How the AOL.com Architecture Evolved to 99.999% Availability, 8 Million Visitors Per Day, and 200,000 Requests Per Second
This is a guest post by Dave Hagler Systems Architect at AOL.
The AOL homepages receive more than 8 million visitors per day. That’s more daily viewers than Good Morning America or the Today Show on television. Over a billion page views are served each month. AOL.com has been a major internet destination since 1996, and still has a strong following of loyal users.
The architecture for AOL.com is in it’s 5th generation. It has essentially been rebuilt from scratch 5 times over two decades. The current architecture was designed 6 years ago. Pieces have been upgraded and new components have been added along the way, but the overall design remains largely intact. The code, tools, development and deployment processes are highly tuned over 6 years of continual improvement, making the AOL.com architecture battle tested and very stable.
The engineering team is made up of developers, testers, and operations and totals around 25 people. The majority are in Dulles, Virginia with a smaller team in Dublin, Ireland.
In general the technology in use are Java, JavaServer Pages, Tomcat, Apache, CentOS, Git, Jenkins, Selenium, and jQuery. There are some other technologies which are used outside that stack, but these are the main components.
Design Principles
There are some important overarching principles which drive the architecture. First, there are redundancies for everything. Even when something goes down or is taken out for maintenance, there is still a redundancy. The requirement is for five 9’s availability which is about 5 minutes of downtime per year.
The second principle is that AOL.com should not depend on any shared infrastructure to deliver its pages. If other AOL properties or systems go down, AOL.com needs to stay up. A bit of history: At the time this architecture was developed, there was a single shared infrastructure for most AOL web properties called Big Bowl, and it was a recurring problem where one property impacted the others. As a result, the current AOL.com was specifically designed to solve this problem by isolating itself. Any dependency to AOL.com is fronted by a protection service that concentrates calls to downstream systems to a smaller set of servers. Instead of receiving requests from thousands of servers, downstream systems get calls from maybe 20 different servers. And the responses are cached to further prevent overwhelming them. In addition, external databases are replicated to give AOL.com it’s own copy, managed by its own operations team. About the only shared components are the networking and authentication services.

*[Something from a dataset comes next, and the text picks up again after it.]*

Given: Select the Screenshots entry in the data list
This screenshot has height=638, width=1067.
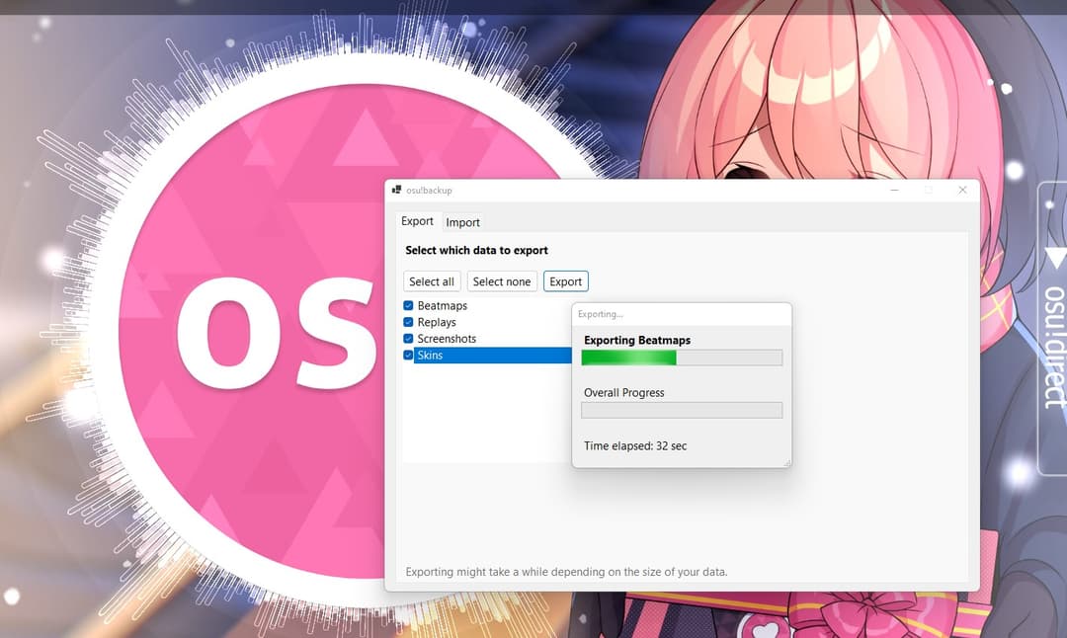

Another principle is that caching is used to optimize performance but is not a requirement for the system to operate at scale. The infrastructure is sized to withstand full traffic with no caching, while still ensuring enough redundancy to tolerate outages. Caches are a bonus but not necessary.
Physical Infrastructure
AOL.com is served out of 3 data centers. Two are in Northern Virginia and one in California, all are owned and operated by AOL. All 3 data centers are actively serving traffic, but each of the data centers is sized to be able to handle the entire traffic on its own. This allows taking the one data center offline for maintenance, and still having a redundant data center in case of failure.
When a request comes in, Akamai GSLB handles load balancing across data centers and directs users to the nearest one. Akamai CDN is used for static content. Once inside a data center, any further requests to services or databases will remain within that data center. User session information is kept in cookies and passed in the request, so any server can service any request with no state to keep.
Within each data center, requests are received by a Netscaler appliance and load balanced to one of the many front end application servers. There are about 700 front end servers across all the data centers. The front ends are virtual servers and operators can quickly add capacity by spinning up additional servers as needed. Virtual hosts for the front ends are each configured with 2 virtual CPU, 4GB RAM, and 80GB disk space. Each front end server is running a single instance of Apache and Tomcat. The Apache passes through requests to its Tomcat running on localhost. Tomcat processes the bulk of the request, calling databases and services, and performing all the application logic.
Traffic
The traffic to AOL.com is surprisingly predictable, following a pattern similar to internet usage in general. A major world event will cause a spike, but otherwise the pattern is very consistent.
Daily traffic is lowest from 3-6 am, rises sharply until 10 am, hovers around 200,000 hits/second for 7 hours, then starts to fall after 5pm. The same cycle repeats every day.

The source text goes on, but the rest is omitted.